WHAT YOU ARE ASKED TO DO: The listing below must be given again in full, exactly.

━━━━━━━━━━

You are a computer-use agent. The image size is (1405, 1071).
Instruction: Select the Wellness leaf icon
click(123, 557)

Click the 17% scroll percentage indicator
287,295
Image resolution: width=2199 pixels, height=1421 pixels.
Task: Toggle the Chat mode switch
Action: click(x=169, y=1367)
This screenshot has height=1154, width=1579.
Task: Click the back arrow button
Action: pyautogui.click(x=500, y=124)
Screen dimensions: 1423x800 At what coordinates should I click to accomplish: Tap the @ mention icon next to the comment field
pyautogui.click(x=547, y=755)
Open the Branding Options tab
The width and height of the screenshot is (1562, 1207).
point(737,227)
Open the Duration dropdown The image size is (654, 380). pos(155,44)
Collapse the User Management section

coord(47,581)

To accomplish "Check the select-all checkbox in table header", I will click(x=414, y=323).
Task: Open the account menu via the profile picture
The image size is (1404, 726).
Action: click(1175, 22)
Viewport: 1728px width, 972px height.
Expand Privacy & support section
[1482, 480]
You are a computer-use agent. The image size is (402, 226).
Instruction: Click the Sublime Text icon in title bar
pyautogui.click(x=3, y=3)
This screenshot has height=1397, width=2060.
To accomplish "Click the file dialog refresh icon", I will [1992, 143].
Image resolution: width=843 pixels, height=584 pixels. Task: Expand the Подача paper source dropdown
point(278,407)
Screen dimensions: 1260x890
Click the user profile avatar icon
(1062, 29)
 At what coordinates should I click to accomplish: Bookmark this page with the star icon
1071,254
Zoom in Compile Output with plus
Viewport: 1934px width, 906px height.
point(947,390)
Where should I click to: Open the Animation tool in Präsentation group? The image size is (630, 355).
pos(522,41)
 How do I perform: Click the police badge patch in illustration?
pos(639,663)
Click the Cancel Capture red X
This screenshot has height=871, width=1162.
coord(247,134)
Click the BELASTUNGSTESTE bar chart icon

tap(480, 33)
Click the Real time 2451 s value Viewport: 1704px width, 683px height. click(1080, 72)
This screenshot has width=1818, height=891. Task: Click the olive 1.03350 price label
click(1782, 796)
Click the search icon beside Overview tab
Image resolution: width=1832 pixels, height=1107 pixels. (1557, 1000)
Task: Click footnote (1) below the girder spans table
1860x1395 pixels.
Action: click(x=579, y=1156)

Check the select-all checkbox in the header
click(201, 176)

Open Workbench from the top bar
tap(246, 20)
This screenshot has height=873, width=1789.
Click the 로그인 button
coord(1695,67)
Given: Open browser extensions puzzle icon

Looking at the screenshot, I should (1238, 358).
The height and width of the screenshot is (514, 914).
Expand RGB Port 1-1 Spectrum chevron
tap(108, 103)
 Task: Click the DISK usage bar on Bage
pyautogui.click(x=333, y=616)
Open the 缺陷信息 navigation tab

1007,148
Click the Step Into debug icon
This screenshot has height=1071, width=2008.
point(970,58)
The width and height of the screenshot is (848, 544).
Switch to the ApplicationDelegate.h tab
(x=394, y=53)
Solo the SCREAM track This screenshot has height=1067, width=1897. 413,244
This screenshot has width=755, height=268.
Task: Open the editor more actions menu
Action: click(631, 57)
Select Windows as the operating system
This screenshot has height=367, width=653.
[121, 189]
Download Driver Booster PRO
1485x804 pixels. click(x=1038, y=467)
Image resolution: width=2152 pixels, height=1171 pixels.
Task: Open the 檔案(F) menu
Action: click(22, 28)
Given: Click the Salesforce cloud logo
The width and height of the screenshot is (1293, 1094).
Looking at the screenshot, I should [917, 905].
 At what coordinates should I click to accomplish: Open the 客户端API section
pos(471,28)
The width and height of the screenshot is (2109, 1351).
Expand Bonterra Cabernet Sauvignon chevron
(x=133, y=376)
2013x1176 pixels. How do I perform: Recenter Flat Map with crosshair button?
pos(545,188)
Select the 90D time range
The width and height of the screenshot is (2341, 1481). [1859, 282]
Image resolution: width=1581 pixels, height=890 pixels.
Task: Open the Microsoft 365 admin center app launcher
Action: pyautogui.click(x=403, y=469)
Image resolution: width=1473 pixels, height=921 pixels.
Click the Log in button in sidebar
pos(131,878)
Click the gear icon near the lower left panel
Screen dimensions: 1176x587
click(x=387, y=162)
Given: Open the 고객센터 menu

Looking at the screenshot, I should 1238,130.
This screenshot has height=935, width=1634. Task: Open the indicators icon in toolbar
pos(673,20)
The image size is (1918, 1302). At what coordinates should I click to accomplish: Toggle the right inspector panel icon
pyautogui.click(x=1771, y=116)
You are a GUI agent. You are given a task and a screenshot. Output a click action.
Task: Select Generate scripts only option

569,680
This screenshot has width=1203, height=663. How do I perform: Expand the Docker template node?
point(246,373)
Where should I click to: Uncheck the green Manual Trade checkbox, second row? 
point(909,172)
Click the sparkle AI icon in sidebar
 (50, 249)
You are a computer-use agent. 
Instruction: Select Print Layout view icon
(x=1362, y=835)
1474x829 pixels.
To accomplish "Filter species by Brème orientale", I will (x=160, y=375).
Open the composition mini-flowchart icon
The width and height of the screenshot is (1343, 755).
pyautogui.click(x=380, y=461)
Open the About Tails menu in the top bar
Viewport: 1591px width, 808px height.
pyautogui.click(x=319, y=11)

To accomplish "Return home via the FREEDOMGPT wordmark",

━━━━━━━━━━

RESPONSE FOR THIS EXERCISE:
You are a computer-use agent. The image size is (1405, 1071).
Instruction: Select the Wellness leaf icon
click(123, 557)

Click the 17% scroll percentage indicator
287,295
Image resolution: width=2199 pixels, height=1421 pixels.
Task: Toggle the Chat mode switch
Action: click(x=169, y=1367)
This screenshot has height=1154, width=1579.
Task: Click the back arrow button
Action: pyautogui.click(x=500, y=124)
Screen dimensions: 1423x800 At what coordinates should I click to accomplish: Tap the @ mention icon next to the comment field
pyautogui.click(x=547, y=755)
Open the Branding Options tab
The width and height of the screenshot is (1562, 1207).
point(737,227)
Open the Duration dropdown The image size is (654, 380). pos(155,44)
Collapse the User Management section

coord(47,581)

To accomplish "Check the select-all checkbox in table header", I will click(x=414, y=323).
Task: Open the account menu via the profile picture
The image size is (1404, 726).
Action: click(1175, 22)
Viewport: 1728px width, 972px height.
Expand Privacy & support section
[1482, 480]
You are a computer-use agent. The image size is (402, 226).
Instruction: Click the Sublime Text icon in title bar
pyautogui.click(x=3, y=3)
This screenshot has height=1397, width=2060.
To accomplish "Click the file dialog refresh icon", I will [1992, 143].
Image resolution: width=843 pixels, height=584 pixels. Task: Expand the Подача paper source dropdown
point(278,407)
Screen dimensions: 1260x890
Click the user profile avatar icon
(1062, 29)
 At what coordinates should I click to accomplish: Bookmark this page with the star icon
1071,254
Zoom in Compile Output with plus
Viewport: 1934px width, 906px height.
point(947,390)
Where should I click to: Open the Animation tool in Präsentation group? The image size is (630, 355).
pos(522,41)
 How do I perform: Click the police badge patch in illustration?
pos(639,663)
Click the Cancel Capture red X
This screenshot has height=871, width=1162.
coord(247,134)
Click the BELASTUNGSTESTE bar chart icon

tap(480, 33)
Click the Real time 2451 s value Viewport: 1704px width, 683px height. click(1080, 72)
This screenshot has width=1818, height=891. Task: Click the olive 1.03350 price label
click(1782, 796)
Click the search icon beside Overview tab
Image resolution: width=1832 pixels, height=1107 pixels. (1557, 1000)
Task: Click footnote (1) below the girder spans table
1860x1395 pixels.
Action: click(x=579, y=1156)

Check the select-all checkbox in the header
click(201, 176)

Open Workbench from the top bar
tap(246, 20)
This screenshot has height=873, width=1789.
Click the 로그인 button
coord(1695,67)
Given: Open browser extensions puzzle icon

Looking at the screenshot, I should (1238, 358).
The height and width of the screenshot is (514, 914).
Expand RGB Port 1-1 Spectrum chevron
tap(108, 103)
 Task: Click the DISK usage bar on Bage
pyautogui.click(x=333, y=616)
Open the 缺陷信息 navigation tab

1007,148
Click the Step Into debug icon
This screenshot has height=1071, width=2008.
point(970,58)
The width and height of the screenshot is (848, 544).
Switch to the ApplicationDelegate.h tab
(x=394, y=53)
Solo the SCREAM track This screenshot has height=1067, width=1897. 413,244
This screenshot has width=755, height=268.
Task: Open the editor more actions menu
Action: click(631, 57)
Select Windows as the operating system
This screenshot has height=367, width=653.
[121, 189]
Download Driver Booster PRO
1485x804 pixels. click(x=1038, y=467)
Image resolution: width=2152 pixels, height=1171 pixels.
Task: Open the 檔案(F) menu
Action: click(22, 28)
Given: Click the Salesforce cloud logo
The width and height of the screenshot is (1293, 1094).
Looking at the screenshot, I should [917, 905].
 At what coordinates should I click to accomplish: Open the 客户端API section
pos(471,28)
The width and height of the screenshot is (2109, 1351).
Expand Bonterra Cabernet Sauvignon chevron
(x=133, y=376)
2013x1176 pixels. How do I perform: Recenter Flat Map with crosshair button?
pos(545,188)
Select the 90D time range
The width and height of the screenshot is (2341, 1481). [1859, 282]
Image resolution: width=1581 pixels, height=890 pixels.
Task: Open the Microsoft 365 admin center app launcher
Action: pyautogui.click(x=403, y=469)
Image resolution: width=1473 pixels, height=921 pixels.
Click the Log in button in sidebar
pos(131,878)
Click the gear icon near the lower left panel
Screen dimensions: 1176x587
click(x=387, y=162)
Given: Open the 고객센터 menu

Looking at the screenshot, I should 1238,130.
This screenshot has height=935, width=1634. Task: Open the indicators icon in toolbar
pos(673,20)
The image size is (1918, 1302). At what coordinates should I click to accomplish: Toggle the right inspector panel icon
pyautogui.click(x=1771, y=116)
You are a GUI agent. You are given a task and a screenshot. Output a click action.
Task: Select Generate scripts only option

569,680
This screenshot has width=1203, height=663. How do I perform: Expand the Docker template node?
point(246,373)
Where should I click to: Uncheck the green Manual Trade checkbox, second row? 
point(909,172)
Click the sparkle AI icon in sidebar
 (50, 249)
You are a computer-use agent. 
Instruction: Select Print Layout view icon
(x=1362, y=835)
1474x829 pixels.
To accomplish "Filter species by Brème orientale", I will (x=160, y=375).
Open the composition mini-flowchart icon
The width and height of the screenshot is (1343, 755).
pyautogui.click(x=380, y=461)
Open the About Tails menu in the top bar
Viewport: 1591px width, 808px height.
pyautogui.click(x=319, y=11)

To accomplish "Return home via the FREEDOMGPT wordmark",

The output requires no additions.